Lines holding the word "computer" are the ones to copy from the data below.

Provided information section start

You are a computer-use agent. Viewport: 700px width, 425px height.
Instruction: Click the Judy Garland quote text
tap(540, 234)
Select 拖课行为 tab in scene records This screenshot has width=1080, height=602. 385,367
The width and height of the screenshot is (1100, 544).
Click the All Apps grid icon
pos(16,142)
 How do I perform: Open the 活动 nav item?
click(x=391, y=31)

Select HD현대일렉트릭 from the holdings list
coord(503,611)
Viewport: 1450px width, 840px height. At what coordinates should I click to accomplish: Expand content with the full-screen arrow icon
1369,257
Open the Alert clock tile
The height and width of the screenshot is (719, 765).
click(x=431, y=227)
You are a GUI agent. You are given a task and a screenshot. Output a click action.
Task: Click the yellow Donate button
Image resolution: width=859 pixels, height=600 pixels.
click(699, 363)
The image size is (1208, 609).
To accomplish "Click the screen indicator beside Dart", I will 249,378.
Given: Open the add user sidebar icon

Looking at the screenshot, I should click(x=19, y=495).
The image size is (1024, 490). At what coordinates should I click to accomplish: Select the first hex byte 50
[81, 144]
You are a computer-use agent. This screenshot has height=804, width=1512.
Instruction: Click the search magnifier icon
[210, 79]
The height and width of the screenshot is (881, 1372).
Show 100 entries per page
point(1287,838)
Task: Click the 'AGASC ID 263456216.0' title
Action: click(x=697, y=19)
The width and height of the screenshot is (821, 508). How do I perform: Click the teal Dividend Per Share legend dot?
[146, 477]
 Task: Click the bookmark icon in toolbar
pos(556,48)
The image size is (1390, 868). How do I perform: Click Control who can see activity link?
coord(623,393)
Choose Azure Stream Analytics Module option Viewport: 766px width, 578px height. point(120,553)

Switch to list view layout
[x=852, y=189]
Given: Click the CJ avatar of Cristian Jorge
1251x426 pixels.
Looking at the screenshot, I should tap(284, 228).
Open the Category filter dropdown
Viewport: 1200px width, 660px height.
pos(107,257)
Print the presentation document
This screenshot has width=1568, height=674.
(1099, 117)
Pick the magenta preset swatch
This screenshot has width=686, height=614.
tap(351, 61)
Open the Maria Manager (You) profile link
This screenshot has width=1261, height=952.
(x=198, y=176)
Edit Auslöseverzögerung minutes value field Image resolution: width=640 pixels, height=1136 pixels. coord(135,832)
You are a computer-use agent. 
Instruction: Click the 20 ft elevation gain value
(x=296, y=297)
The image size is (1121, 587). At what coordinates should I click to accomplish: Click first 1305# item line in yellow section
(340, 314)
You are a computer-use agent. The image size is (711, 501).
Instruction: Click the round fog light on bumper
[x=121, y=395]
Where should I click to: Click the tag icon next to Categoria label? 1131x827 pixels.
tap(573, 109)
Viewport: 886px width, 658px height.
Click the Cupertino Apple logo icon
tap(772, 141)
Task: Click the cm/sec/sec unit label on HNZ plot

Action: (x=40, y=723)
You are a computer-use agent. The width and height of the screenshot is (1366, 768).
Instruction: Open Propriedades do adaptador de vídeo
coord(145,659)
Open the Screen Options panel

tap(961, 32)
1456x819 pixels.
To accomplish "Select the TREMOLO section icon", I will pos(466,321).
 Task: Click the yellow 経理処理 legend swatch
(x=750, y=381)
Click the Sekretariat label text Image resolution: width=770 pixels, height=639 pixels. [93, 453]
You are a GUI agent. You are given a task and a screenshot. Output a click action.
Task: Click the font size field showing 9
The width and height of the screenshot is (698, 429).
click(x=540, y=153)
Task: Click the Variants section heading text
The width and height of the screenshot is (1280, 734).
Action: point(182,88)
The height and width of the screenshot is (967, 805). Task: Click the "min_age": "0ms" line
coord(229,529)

Provided information section end

Solved problem:
You are a computer-use agent. Viewport: 700px width, 425px height.
You are a computer-use agent. This screenshot has height=804, width=1512.
You are a computer-use agent. 
You are a computer-use agent. The image size is (711, 501).
You are a computer-use agent. The width and height of the screenshot is (1366, 768).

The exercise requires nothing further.